The composition of the peripheral blood lymphocyte compartment underlies developmental changes during ontogeny. Recently, several new B cell populations have been characterized which were suggested to develop in an age-dependent manner. However, age-dependent reference values for distinct B cell populations have rarely been reported. Therefore, we have characterized developmental changes in peripheral B cell populations from infancy to adulthood in order to define age-dependent reference values.

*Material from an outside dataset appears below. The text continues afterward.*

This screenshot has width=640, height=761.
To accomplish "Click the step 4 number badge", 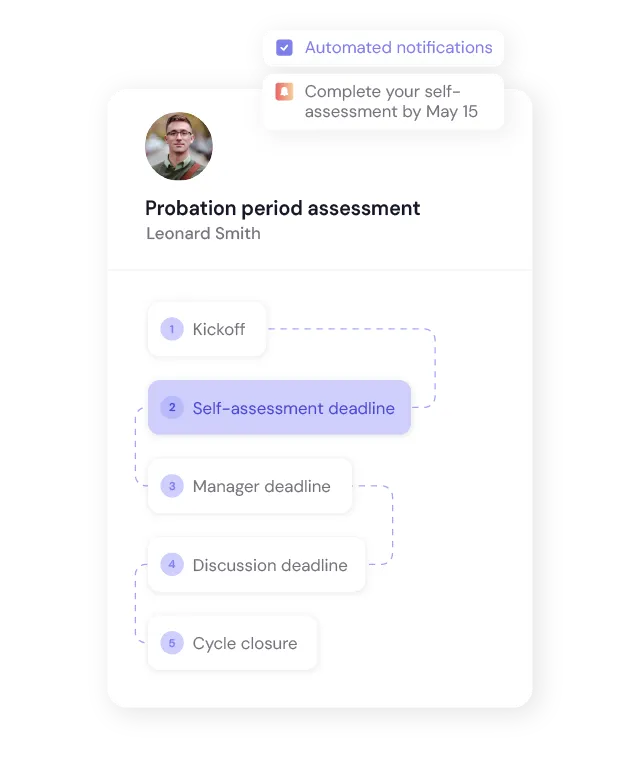I will 172,565.
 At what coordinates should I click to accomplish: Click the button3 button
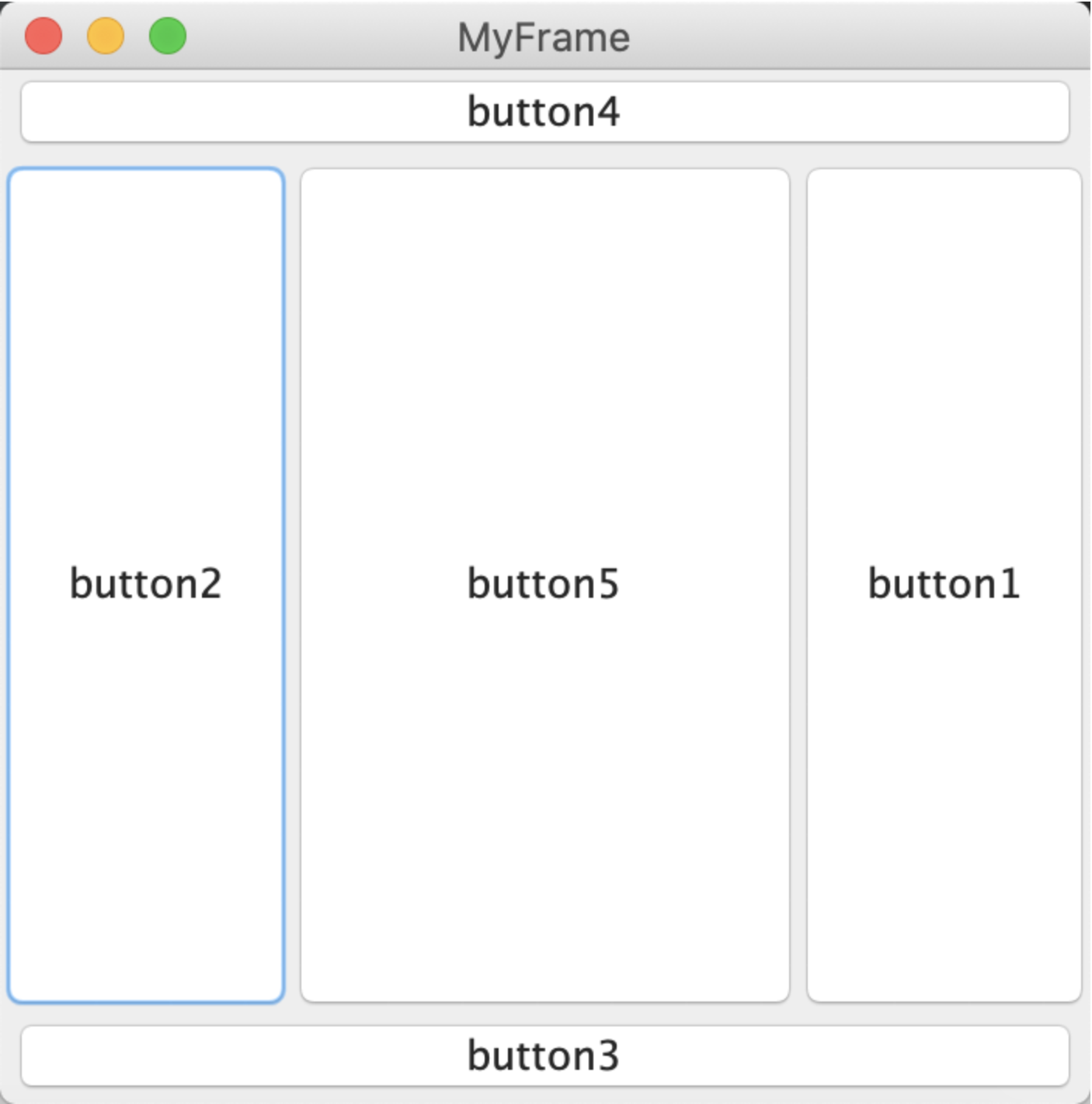point(544,1055)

Using a flow cytometric approach we analysed the frequencies as well as the absolute counts of naive, switched and non-switched memory B cells, CD27-negative memory B cells, transitional B cells as well as CD21(low) CD38(low) B cells from neonates up to the age of 50 years. Most of the B cell subsets showed age-dependent developmental changes: while the peripheral B cell pool during infancy is characterized predominantly by transitional and naive B cells, the fraction of switched and non-switched memory B cells increases gradually with age. CD21(low) CD38(low) B cells as well as plasmablasts do not exhibit developmental changes. In summary, we could demonstrate particular changes in the peripheral blood B cell compartment during ontogeny. This study provides reference values of different B cell subpopulations offering comparability for studies addressing disturbed peripheral B cell development in immunodeficiency, autoimmunity or B cell reconstitution following cell-depleting therapies.

Fig. 1

Gating strategies for the characterization of B cell subsets. The lymphocyte population was identified based on side-scatter (SSC) characteristics and CD45 expression (R1). B cells were defined further as CD19-expressing cells in the lymphocyte population (R2). CD19⁺ B cells were analysed either for the expression of IgD and CD27, CD24 and CD38 or CD21 and CD38. The following B cell populations have been delineated: CD27^-IgD⁺ (R3, naive B cells), CD27⁺IgD⁺ (R4, non-switched memory B cells), CD27⁺IgD^- (R5, switched memory B cells), CD27^-IgD^- (R6, CD27 negative memory B cells), CD24⁺⁺CD38⁺⁺ (R7, transitional B cells), CD24^-CD38⁺⁺ (R8, plasmablasts) and CD21^low CD38^low B cells (R9).

Fig. 2

Relative frequencies of different B cell subsets. The relative frequencies of total B cells (as percentage of all lymphocytes) as well as different B cell subsets (as percentage of all CD19⁺ B cells) in each individual analysed is shown dependent upon age. The thick line represents a smoothing spline from the non-parametric model and the dotted lines the 95% confidence intervals. B cell subsets have been analysed as depicted in Fig. 1.

Fig. 3

Absolute numbers of different B cell subsets. The absolute number of total B cells as well as different B cell subsets per µl of blood in each individual analysed is shown dependent upon age. The thick line represents a smoothing spline from the non-parametric model and the dotted lines the 95% confidence intervals. B cell subsets have been analysed as depicted in Fig. 1.

Fig. 4

Comparison of immunofluorescent staining approaches using isolated peripheral blood mononuclear cells or whole blood. The relative frequencies of total B cells (as percentage of all lymphocytes) as well as different B cell subsets (as percentage of all CD19⁺ B cells) obtained from staining approaches using peripheral blood mononuclear cells (PBMC) or whole blood method were compared. Spearman's r correlation values are shown and all were significant (P < 0·01).